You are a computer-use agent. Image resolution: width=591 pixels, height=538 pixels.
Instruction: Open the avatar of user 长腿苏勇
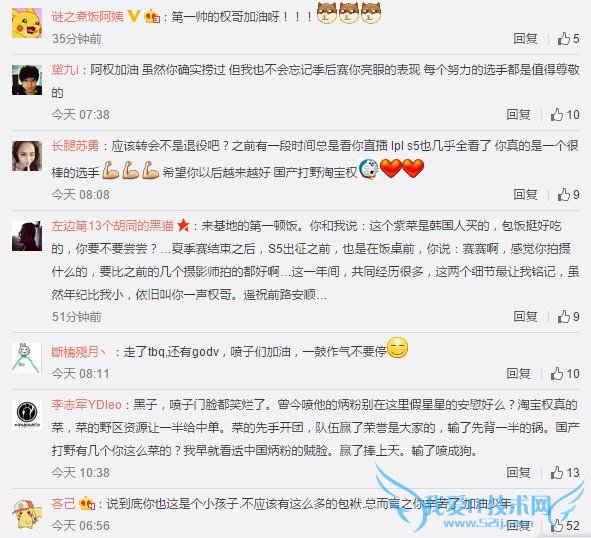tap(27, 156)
--
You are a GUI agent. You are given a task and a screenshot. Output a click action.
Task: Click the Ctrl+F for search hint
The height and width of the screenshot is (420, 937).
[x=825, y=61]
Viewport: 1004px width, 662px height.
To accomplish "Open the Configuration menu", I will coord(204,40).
...
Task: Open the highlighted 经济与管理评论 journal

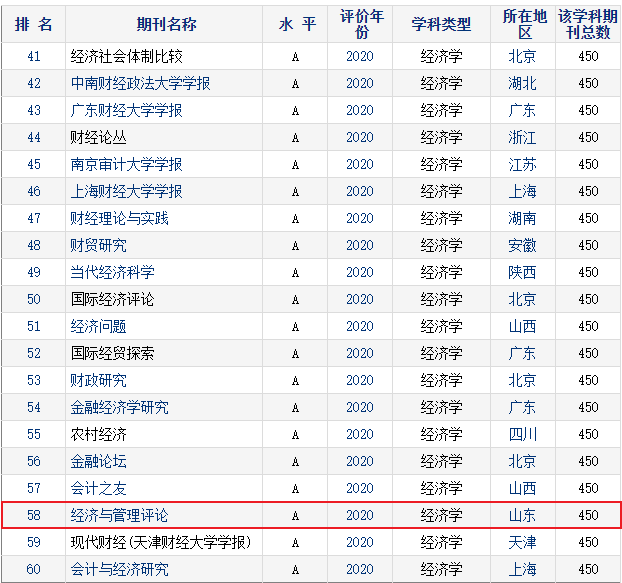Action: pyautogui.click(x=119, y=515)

▸ TASK BRIEF
Report only the number of lines above that contain "agent".

▸ ANSWER TO THE PROBLEM
2